While there has been some work on a light therapy for Bipolar disorder, and specifically limiting exposure to blue light to keep the circadian clock in check; this time the effects of blue and yellow pulses of light , deep inside the brain, as investigated by an MIT team, have resulted in a promising treatment for epilepsy.
Epilepsy, as we all know , is caused by excitation of neurons at a focal point and the subsequent spreading of that activation, so that all or a majority of neurons get excited at the same time. The normal treatment , in case the epileptic fits become life threatening, is neurosurgery, or removing the brain area around the focal point.

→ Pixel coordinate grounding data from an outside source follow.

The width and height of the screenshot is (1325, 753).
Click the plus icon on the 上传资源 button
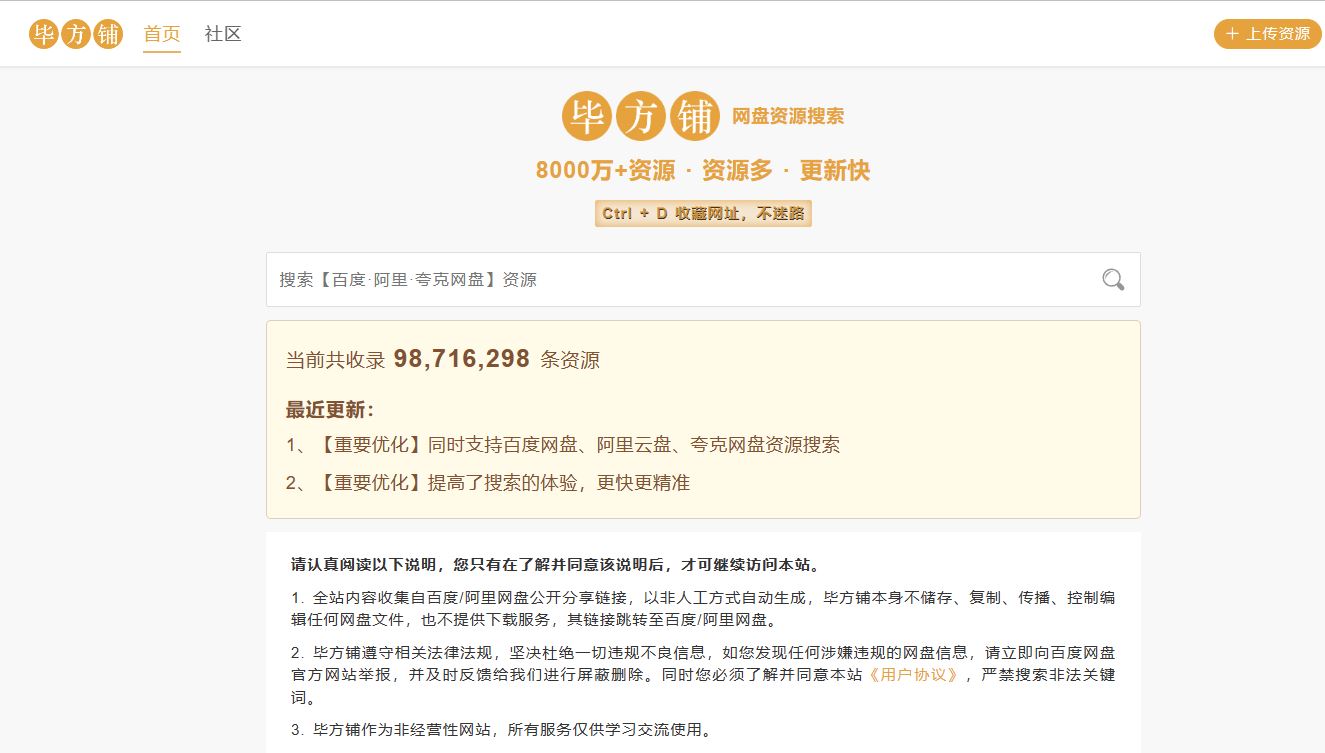1231,33
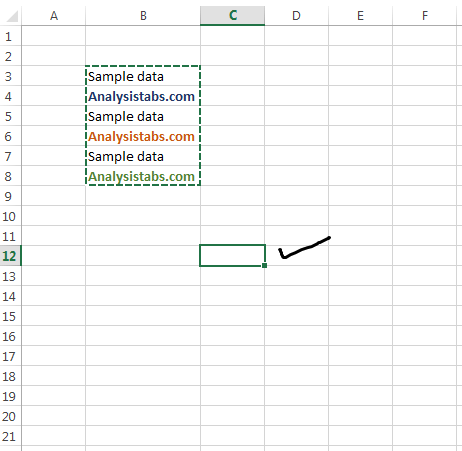The image size is (462, 451).
Task: Click Sample data cell in row 5
Action: [x=143, y=116]

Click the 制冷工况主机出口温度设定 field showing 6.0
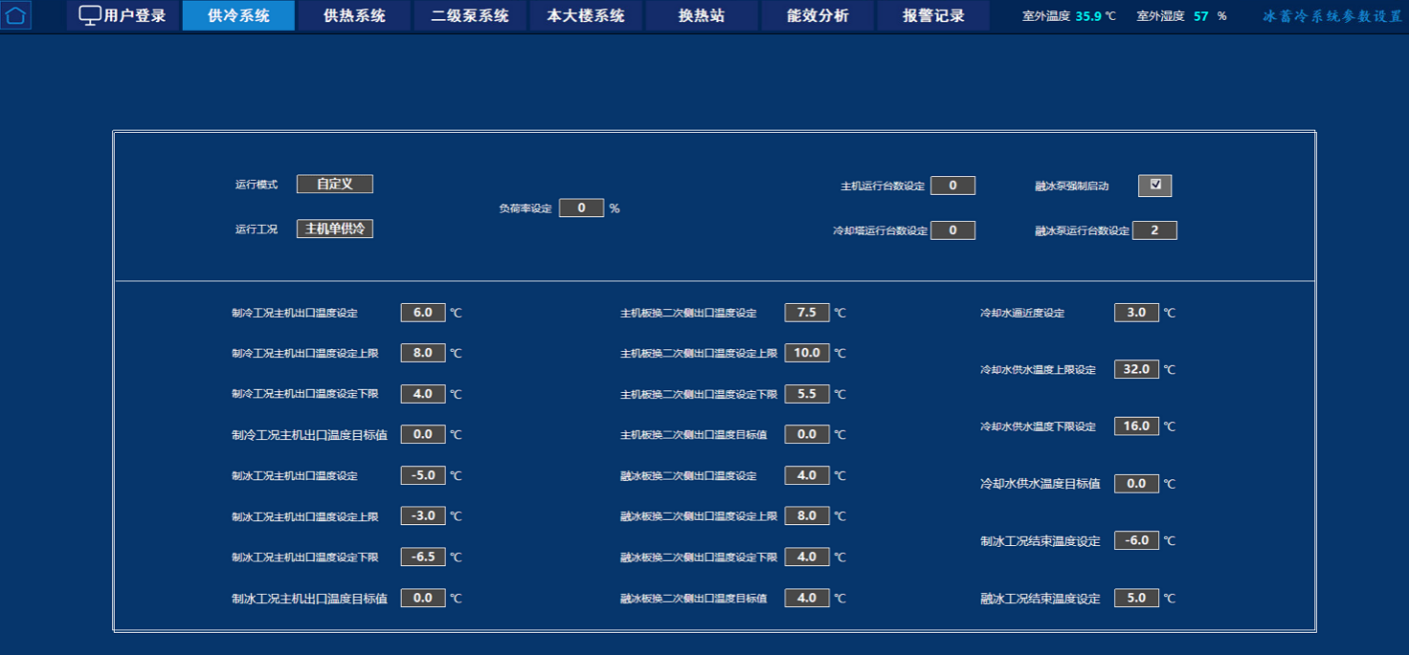423,312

This research has focused on the effects of yellow pulses of light, inside the brain , on neurons engineered to express the halorhodopsin gene, a gene that responds to yellow light by opening the chloride ion channels. This results in a hyperpolarisation of the cell and thus ensures that the neuron doesn't fire easily. I believe they have performed the experiments in laboratory cultures (in vitro) and plan to replicate on transgenic mice containing this gene, so it is a long haul from here to some actual treatment options for epileptics. Still the possible applications are fascinating:
Many epilepsy patients have implanted electrodes that periodically give their brains an electric jolt, acting as a defibrillator to shut down overactive neurons. This new research opens up the possibility of an optical implant that could do the same thing, using light instead of electricity. The Media Lab neuroengineering group plans to start studying such devices in transgenic mice this year.
Thus we have a radically new treatment option for epilepsy. It is also pertinent to note that the same group had earlier identified a mechanism whereby blue pulses of light could lead to excitation of the brain. thus, with appropriate implants in the brain, one can , using light, control the excitation and inhibition of neuronal circuits. What advantages these offer over traditional electrode implants needs to be seen.

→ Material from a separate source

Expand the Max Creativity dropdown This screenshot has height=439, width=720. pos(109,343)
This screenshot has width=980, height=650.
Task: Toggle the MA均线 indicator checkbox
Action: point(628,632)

The group also plans to use the new method to study neural circuits. Last year, Boyden devised a technique to stimulate neurons by shining blue light on them, so with blue and yellow light the researchers can now exert exquisite control over the stimulation and inhibition of individual neurons.
Lets hope they succeed in their efforts, not only to help epileptics with non-surgical treatments, but also to more deeply 'see' the neural circuits and the neural codes.